Re: rgw-multisite: do we need an atomic option for RGWAsyncPutSystemObj?

Casey Bodley <cbodley@xxxxxxxxxx> · Thu, 6 Sep 2018 15:41:03 -0400

On 09/04/2018 11:18 PM, Xinying Song wrote:
Hi, Casey:

Our environment is based on luminous.

I'm a little confused about this commit. It adds a new member called
order_cr to RGWSyncShardMarkerTrack and order_cr will always hold the
newest udpate-marker cr. But suppose it has held an update-marker cr,
then a new update-marker cr arrived, it will reduce the ref count of
the older update-marker cr. Won't that 'put()' behavior lead to the
destroying of that old update-marker cr? That old update-marker cr may
be still in processing.
Despite the possible memory corruption, RADOS will still receive
multiple dis-ordered write operations, the problem seems to continue
exists.

Or did I missed some key points? Could you give some tips about this
fix? Thanks!

It looks like the magic happens in the while loop of 
RGWLastCallerWinsCR::operate(). The use of 'yield call()' there means 
that it won't resume until the spawned coroutine completes, so this 
prevents us from ever having more than one outstanding write to the marker.
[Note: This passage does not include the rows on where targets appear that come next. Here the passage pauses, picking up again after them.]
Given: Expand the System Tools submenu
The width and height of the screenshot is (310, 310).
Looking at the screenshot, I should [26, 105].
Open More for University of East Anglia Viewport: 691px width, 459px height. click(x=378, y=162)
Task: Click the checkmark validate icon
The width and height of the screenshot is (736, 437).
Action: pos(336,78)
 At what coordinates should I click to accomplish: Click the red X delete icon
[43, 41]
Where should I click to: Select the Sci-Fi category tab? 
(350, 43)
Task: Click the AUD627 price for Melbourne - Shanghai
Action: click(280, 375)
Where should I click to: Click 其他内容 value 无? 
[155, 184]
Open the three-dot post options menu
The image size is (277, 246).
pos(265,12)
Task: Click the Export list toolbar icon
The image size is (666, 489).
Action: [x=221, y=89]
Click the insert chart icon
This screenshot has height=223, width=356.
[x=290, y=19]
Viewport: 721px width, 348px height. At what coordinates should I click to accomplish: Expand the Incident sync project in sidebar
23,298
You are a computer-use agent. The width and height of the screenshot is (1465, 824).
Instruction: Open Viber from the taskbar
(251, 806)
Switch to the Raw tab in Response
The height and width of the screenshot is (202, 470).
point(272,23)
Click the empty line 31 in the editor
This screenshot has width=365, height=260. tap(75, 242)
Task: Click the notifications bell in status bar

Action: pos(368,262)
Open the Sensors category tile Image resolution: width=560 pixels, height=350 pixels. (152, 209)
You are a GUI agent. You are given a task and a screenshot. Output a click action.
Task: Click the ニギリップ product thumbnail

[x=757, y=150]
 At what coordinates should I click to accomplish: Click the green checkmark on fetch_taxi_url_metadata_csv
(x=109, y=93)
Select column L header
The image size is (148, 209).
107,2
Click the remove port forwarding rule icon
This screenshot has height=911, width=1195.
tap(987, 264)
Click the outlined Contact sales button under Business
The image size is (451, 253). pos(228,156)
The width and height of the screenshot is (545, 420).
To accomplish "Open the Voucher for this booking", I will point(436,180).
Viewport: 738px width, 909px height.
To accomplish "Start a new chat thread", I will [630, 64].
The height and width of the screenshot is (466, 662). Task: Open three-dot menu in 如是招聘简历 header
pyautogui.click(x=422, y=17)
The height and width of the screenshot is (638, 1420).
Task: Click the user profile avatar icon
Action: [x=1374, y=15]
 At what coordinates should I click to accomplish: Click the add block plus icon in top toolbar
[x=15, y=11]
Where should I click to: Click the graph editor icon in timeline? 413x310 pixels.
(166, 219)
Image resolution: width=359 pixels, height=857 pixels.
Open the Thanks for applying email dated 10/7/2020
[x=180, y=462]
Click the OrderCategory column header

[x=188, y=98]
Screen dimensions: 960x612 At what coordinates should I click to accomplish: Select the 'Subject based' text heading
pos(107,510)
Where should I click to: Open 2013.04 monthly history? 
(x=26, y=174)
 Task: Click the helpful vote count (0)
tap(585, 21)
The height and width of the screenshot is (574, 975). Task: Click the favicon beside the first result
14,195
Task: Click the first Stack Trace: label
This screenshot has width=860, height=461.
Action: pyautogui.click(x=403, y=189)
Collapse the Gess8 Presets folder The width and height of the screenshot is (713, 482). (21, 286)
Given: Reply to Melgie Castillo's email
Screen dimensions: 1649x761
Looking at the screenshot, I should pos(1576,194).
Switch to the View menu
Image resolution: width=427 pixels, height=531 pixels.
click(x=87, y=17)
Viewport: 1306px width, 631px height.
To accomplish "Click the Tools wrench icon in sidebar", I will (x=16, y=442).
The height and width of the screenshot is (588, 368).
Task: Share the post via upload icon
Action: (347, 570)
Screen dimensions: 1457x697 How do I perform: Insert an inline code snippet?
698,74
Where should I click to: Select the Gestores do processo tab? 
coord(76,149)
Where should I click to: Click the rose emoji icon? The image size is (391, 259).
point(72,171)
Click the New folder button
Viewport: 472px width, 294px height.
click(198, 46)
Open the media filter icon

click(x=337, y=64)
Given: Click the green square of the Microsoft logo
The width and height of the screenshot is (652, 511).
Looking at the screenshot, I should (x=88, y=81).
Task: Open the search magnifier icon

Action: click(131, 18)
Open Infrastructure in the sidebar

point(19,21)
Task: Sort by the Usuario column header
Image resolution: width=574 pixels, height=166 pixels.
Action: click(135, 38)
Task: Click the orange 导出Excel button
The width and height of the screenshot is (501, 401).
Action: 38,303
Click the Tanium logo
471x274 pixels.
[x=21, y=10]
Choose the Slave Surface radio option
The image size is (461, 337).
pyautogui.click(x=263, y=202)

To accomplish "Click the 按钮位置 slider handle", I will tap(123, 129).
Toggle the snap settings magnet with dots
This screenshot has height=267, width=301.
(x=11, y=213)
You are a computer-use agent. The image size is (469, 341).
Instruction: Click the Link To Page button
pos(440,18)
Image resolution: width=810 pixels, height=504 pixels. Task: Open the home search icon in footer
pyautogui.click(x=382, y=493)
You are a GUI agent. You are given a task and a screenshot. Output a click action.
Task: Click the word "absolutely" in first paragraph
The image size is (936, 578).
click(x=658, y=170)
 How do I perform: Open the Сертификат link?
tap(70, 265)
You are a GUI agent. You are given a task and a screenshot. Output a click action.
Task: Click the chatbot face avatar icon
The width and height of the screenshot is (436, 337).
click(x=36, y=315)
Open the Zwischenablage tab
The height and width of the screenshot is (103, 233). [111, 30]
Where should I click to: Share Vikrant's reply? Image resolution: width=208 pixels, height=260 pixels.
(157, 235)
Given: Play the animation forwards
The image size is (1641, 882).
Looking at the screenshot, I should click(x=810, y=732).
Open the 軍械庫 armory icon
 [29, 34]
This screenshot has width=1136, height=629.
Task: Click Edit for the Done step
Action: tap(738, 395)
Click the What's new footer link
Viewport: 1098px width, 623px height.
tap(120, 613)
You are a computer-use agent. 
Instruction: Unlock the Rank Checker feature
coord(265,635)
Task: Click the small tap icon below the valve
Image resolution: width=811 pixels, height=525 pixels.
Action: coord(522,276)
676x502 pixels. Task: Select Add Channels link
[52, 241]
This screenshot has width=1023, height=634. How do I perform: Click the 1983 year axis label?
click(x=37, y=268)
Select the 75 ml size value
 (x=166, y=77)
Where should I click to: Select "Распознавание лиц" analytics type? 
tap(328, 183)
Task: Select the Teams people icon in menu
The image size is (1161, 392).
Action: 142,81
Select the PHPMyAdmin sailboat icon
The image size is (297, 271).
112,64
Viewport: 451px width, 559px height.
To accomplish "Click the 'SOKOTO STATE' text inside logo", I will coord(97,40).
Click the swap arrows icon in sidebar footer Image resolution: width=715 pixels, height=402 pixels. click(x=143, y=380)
If a second marker write comes in while the first is still running, it 
gets stored in 'cr' until the first call() completes.

If a third write comes in, it overwrites 'cr' and drops the reference to 
the second write. Since the second write hadn't been scheduled yet with 
call(), it's perfectly safe to drop the last ref and destroy it. If it 
-had- already been scheduled, then 'cr' was reset to nullptr before 
call(), and RGWLastCallerWinsCR::call_cr() won't try to drop its ref.

I hope that helps!
Casey

Casey Bodley <cbodley@xxxxxxxxxx> 于2018年9月4日周二 下午10:26写道：

On 09/03/2018 05:02 AM, Xinying Song wrote:
Hi, cephers:

We have been suffering a problem of rgw-multisite.  The `radosgw-admin
sync status` sometimes show data shards are behind to peers. If no
more log entries are added to the corresponding shard of peer zone,
i.e. no new writes, sync marker of this shard is stuck on that old
marker and no proceed. Restart rgw daemon can resolve this warning.

RGW log shows syncmarker in incremental_sync() function has been
updated to peer's newest marker. Gdb shows pending and finish_markers
variables of marker_tracker are empty. (i forget to see syncmarker
variable...) .

I guess this problem is caused by the non-atomic marker update. Since
update marker is handled by an RGWAsyncPutSystemObj op, those ops may
be dis-ordered when delivered to rados. Maybe we should add an id_tag
attr to ensure this op is atomic.

This problem is not easy to reproduce in testing enviroment, so I
prefer to ask you guys for some advice first, in case I'm in the wrong
way.

Thanks.
I think Yehuda saw this while testing the cloud sync work, and added a
RGWLastCallerWinsCR to guarantee the ordering of marker updates in
commit 1034a68fd12687ac81e6afc4718dbc8045648034. Does your branch
include that commit, or is it based on luminous? We won't be backporting
cloud sync as a feature, but we should probably take that one commit - I
opened a ticket for this backport at http://tracker.ceph.com/issues/35539.

Thanks,
Casey